• [Provided information]:

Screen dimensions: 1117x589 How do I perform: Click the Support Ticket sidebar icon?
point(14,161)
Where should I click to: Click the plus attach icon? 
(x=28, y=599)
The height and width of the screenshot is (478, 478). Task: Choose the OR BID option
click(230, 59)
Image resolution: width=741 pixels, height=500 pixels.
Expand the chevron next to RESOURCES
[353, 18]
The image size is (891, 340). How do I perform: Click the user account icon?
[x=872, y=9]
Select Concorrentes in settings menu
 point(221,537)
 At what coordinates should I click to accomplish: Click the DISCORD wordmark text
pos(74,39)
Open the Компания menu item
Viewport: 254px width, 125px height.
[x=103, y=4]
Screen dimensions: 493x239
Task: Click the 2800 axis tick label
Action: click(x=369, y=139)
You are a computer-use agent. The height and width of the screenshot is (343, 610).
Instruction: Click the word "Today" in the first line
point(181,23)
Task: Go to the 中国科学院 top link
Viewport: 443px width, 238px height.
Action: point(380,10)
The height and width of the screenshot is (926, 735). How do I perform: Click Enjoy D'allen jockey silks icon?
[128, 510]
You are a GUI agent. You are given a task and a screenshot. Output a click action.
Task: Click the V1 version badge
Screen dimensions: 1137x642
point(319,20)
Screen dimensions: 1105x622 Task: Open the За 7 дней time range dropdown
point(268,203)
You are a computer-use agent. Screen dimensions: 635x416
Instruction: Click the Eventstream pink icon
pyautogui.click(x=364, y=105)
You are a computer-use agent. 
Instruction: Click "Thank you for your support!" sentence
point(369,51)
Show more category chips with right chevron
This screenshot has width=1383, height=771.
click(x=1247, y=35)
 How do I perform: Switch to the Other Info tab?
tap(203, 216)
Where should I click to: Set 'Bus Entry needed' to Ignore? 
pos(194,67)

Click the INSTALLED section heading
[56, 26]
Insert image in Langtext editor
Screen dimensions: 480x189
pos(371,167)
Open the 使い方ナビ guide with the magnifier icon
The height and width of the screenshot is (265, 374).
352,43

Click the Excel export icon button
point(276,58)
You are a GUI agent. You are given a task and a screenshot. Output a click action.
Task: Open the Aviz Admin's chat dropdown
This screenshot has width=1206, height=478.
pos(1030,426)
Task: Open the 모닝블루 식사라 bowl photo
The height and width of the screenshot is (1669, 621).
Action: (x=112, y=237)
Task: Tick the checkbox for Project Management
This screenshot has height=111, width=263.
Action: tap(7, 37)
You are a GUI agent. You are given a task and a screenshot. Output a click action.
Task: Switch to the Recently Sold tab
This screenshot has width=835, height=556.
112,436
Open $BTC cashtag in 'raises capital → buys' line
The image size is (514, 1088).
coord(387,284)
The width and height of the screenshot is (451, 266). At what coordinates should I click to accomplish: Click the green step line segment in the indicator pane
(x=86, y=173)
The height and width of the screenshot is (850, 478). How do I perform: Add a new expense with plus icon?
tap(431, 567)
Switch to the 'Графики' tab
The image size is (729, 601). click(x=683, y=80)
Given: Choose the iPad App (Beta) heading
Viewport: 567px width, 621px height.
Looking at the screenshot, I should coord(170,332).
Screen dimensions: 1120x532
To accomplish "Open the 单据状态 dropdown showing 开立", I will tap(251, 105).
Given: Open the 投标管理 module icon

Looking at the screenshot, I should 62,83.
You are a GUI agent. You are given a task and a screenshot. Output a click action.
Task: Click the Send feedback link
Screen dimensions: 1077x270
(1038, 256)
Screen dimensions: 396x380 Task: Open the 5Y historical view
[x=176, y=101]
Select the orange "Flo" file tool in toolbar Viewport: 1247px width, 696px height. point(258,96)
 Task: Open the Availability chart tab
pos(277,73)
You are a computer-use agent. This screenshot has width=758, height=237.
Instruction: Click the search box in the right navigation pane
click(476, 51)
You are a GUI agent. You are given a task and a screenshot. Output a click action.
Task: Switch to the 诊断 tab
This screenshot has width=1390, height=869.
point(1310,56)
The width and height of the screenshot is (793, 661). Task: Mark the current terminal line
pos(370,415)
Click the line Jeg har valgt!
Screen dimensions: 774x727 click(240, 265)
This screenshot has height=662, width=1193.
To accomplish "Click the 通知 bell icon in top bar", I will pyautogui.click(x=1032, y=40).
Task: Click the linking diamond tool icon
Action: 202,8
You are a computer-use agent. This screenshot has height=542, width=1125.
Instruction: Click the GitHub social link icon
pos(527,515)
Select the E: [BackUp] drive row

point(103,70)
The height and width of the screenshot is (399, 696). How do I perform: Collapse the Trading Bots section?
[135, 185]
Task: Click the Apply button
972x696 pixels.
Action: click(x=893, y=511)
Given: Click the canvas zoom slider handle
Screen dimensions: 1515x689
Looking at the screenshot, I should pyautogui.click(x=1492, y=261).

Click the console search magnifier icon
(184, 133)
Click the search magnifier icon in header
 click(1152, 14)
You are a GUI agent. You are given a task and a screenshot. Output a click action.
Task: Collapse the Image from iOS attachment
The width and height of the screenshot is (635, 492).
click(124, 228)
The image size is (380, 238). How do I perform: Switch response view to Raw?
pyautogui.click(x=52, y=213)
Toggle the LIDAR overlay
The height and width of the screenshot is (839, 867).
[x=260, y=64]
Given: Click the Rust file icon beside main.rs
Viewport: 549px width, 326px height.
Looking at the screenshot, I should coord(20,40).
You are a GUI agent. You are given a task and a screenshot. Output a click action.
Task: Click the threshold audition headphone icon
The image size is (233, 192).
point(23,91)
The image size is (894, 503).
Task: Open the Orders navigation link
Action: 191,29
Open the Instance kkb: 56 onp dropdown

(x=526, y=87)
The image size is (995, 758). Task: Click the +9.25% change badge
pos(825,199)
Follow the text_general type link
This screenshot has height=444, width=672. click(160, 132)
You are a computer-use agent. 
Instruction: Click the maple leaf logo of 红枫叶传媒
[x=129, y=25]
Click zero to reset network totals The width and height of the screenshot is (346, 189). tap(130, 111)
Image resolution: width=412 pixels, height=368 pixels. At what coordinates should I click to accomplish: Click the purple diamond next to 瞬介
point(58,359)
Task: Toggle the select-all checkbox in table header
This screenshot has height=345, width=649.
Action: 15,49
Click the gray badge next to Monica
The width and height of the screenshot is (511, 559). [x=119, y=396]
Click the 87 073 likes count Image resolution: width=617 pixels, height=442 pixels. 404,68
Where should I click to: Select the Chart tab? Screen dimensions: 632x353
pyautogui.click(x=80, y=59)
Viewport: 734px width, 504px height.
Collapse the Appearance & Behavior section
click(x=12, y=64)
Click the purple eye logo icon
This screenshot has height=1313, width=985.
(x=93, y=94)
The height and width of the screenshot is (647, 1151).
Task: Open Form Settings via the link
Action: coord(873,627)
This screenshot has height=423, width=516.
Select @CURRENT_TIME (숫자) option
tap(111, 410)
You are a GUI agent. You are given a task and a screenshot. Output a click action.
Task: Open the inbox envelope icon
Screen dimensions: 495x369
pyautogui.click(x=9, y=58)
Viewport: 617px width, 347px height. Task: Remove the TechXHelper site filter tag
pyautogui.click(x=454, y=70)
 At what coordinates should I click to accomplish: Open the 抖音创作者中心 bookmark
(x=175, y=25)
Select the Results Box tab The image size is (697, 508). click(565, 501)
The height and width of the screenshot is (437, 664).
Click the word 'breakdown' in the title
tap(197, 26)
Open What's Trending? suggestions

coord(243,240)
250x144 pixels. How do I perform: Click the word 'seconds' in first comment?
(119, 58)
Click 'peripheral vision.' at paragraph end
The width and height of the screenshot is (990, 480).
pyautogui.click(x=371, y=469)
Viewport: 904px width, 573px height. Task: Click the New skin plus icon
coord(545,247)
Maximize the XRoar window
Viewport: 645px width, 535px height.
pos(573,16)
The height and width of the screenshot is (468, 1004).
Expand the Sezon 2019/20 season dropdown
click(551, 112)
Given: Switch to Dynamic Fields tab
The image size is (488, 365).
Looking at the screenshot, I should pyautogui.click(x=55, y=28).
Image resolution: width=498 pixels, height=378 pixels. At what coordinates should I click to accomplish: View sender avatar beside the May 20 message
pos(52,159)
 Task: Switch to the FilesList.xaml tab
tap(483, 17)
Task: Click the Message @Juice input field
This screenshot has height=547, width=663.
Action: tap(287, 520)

• [Action item]:
From the records above, count the lines in which the string "checkbox" is found, and answer with the number alone.

• [Solution for this problem]:
2